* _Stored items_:
..............................

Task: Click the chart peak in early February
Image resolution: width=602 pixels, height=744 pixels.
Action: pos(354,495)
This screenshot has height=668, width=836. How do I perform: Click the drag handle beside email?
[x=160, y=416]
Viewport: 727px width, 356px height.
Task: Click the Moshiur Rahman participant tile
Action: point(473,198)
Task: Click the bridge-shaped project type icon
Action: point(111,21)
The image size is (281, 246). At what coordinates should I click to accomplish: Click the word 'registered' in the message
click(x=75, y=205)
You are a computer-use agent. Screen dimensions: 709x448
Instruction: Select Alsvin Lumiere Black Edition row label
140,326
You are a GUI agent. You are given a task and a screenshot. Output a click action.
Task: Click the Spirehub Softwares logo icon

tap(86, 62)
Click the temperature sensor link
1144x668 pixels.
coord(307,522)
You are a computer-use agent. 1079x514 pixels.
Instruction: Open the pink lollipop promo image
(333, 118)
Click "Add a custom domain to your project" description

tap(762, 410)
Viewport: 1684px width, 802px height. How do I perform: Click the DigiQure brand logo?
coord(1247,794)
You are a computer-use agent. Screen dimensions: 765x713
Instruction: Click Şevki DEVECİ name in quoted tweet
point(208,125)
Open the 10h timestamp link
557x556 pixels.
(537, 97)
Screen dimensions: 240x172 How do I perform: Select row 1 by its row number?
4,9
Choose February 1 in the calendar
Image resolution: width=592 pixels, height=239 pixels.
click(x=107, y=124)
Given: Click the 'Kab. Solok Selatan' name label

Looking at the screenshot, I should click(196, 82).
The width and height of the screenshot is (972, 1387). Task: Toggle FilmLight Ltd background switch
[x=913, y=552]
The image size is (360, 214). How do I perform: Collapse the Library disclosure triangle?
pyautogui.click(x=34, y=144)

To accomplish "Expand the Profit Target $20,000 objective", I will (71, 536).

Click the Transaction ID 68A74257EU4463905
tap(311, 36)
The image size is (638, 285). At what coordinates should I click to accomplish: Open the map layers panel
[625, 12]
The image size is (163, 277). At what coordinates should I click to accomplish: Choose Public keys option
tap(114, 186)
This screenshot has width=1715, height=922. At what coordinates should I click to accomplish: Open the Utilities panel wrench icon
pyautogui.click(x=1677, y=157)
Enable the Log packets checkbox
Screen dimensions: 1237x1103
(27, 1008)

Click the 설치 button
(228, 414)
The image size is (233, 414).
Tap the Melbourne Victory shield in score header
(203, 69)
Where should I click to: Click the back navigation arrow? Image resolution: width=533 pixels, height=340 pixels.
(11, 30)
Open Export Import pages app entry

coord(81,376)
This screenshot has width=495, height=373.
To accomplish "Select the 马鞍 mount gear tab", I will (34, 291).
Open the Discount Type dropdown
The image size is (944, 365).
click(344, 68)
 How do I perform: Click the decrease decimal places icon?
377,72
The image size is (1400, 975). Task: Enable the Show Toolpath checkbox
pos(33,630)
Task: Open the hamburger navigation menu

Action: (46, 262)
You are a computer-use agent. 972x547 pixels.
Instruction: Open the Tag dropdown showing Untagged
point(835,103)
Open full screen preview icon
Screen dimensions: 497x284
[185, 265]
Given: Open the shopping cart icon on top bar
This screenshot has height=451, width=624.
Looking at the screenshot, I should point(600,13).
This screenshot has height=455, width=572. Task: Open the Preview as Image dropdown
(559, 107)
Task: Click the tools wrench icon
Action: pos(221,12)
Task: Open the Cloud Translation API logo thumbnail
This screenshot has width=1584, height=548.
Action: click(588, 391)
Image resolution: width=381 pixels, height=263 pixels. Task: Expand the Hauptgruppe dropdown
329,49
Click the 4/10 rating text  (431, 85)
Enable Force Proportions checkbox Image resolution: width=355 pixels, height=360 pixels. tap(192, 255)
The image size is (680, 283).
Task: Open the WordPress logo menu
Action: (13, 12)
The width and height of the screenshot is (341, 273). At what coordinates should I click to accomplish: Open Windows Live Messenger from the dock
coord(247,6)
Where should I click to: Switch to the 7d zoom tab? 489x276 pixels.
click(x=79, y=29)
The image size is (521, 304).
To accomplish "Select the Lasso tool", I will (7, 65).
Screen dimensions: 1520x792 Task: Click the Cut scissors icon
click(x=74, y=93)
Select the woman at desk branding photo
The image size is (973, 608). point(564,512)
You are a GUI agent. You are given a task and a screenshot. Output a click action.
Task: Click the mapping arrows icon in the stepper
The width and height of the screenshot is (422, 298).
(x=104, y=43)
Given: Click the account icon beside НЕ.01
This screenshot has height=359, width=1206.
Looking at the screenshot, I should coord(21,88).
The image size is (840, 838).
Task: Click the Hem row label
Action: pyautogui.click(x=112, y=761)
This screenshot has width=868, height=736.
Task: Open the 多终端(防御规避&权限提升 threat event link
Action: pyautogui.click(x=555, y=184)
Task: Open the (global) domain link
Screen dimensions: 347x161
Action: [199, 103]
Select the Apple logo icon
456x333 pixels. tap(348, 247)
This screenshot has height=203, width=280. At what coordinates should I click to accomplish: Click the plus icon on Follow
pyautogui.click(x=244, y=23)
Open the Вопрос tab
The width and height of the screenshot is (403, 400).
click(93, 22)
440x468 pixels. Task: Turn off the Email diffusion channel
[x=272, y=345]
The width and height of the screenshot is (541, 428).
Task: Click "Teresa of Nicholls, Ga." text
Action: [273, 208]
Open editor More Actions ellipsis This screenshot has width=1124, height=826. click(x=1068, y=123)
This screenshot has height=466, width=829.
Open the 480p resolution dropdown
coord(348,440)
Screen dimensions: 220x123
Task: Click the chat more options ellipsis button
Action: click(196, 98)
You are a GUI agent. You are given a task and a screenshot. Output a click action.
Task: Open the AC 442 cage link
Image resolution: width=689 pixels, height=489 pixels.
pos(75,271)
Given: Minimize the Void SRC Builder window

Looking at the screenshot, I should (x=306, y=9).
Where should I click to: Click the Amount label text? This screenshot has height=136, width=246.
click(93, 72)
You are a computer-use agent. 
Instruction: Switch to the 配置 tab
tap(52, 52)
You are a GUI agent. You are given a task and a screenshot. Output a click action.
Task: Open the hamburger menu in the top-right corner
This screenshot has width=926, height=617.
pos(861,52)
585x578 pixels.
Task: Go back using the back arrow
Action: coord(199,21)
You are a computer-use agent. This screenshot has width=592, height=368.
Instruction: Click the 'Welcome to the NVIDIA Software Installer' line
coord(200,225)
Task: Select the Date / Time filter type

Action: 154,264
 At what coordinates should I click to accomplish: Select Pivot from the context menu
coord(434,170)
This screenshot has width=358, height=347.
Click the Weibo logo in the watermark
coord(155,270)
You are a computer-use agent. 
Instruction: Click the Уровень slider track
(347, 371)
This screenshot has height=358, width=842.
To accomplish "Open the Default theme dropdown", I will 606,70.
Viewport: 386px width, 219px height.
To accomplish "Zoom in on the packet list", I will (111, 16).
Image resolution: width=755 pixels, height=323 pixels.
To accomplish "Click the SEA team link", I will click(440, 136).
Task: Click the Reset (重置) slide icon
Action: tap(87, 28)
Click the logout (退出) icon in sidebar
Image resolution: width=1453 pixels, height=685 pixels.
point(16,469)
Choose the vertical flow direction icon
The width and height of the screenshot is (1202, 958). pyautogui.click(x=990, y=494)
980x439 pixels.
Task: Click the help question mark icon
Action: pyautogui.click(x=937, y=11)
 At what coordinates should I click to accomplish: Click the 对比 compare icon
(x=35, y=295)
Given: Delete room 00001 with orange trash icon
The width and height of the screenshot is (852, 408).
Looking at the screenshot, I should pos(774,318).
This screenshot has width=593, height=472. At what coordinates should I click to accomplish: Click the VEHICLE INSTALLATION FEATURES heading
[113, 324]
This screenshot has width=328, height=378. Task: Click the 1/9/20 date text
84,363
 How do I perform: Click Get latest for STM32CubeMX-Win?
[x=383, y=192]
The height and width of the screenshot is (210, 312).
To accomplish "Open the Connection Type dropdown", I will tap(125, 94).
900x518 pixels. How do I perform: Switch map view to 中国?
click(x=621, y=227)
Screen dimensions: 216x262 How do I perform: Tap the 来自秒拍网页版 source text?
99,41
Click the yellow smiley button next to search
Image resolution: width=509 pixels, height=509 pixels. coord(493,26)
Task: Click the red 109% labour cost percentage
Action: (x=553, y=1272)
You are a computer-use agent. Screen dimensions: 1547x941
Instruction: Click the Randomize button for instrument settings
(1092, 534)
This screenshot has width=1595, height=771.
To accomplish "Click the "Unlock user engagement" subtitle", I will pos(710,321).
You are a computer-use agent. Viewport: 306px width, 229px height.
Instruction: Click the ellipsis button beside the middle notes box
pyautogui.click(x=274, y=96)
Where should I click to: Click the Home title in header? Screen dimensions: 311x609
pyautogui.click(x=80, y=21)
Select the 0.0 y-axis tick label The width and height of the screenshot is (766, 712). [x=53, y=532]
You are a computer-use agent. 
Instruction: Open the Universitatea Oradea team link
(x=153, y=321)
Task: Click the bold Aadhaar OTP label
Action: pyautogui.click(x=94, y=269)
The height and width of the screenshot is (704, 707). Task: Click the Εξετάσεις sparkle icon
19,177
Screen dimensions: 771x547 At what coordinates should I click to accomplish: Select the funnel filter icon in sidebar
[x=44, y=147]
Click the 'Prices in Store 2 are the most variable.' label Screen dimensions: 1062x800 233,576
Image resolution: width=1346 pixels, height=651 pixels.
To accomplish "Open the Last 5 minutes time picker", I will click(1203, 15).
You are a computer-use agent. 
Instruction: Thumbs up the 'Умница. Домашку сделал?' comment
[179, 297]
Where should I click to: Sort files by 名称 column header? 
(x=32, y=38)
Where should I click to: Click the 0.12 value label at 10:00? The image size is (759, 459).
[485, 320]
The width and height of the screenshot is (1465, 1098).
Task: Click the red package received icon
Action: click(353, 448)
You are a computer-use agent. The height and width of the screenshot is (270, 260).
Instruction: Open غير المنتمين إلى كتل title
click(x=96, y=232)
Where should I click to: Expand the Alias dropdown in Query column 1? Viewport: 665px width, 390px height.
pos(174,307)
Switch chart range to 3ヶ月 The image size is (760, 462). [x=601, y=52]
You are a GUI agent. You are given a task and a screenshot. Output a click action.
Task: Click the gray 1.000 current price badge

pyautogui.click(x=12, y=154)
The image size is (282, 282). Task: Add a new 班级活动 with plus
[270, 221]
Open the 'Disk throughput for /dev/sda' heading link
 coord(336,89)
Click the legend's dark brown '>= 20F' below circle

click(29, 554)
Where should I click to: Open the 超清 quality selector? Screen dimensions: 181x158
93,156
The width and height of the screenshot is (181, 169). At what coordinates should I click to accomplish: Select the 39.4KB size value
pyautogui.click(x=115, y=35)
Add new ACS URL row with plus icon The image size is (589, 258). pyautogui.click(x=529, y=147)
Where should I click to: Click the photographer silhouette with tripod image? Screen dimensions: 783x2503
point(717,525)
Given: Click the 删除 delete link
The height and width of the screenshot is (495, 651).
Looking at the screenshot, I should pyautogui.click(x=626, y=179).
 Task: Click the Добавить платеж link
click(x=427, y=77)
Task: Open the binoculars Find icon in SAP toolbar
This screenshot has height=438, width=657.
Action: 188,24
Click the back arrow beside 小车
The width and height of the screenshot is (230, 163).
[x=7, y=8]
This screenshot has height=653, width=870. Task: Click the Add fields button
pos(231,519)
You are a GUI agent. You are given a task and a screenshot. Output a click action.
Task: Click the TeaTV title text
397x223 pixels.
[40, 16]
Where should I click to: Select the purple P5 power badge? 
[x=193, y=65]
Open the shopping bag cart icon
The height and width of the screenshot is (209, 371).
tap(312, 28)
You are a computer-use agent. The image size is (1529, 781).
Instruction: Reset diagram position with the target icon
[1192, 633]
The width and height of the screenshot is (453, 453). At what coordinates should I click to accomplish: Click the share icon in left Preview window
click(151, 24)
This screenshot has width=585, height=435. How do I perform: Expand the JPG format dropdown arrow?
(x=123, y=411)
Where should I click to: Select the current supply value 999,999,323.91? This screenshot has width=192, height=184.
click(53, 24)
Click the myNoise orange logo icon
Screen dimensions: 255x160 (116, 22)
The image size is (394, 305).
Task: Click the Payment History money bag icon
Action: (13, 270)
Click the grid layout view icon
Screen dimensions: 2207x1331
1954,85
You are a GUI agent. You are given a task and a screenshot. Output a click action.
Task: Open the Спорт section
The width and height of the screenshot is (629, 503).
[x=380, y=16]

..............................

The lines to show are those in the data above that include "chart".

* _Response to this exercise_:
Task: Click the chart peak in early February
Switch chart range to 3ヶ月 The image size is (760, 462). [x=601, y=52]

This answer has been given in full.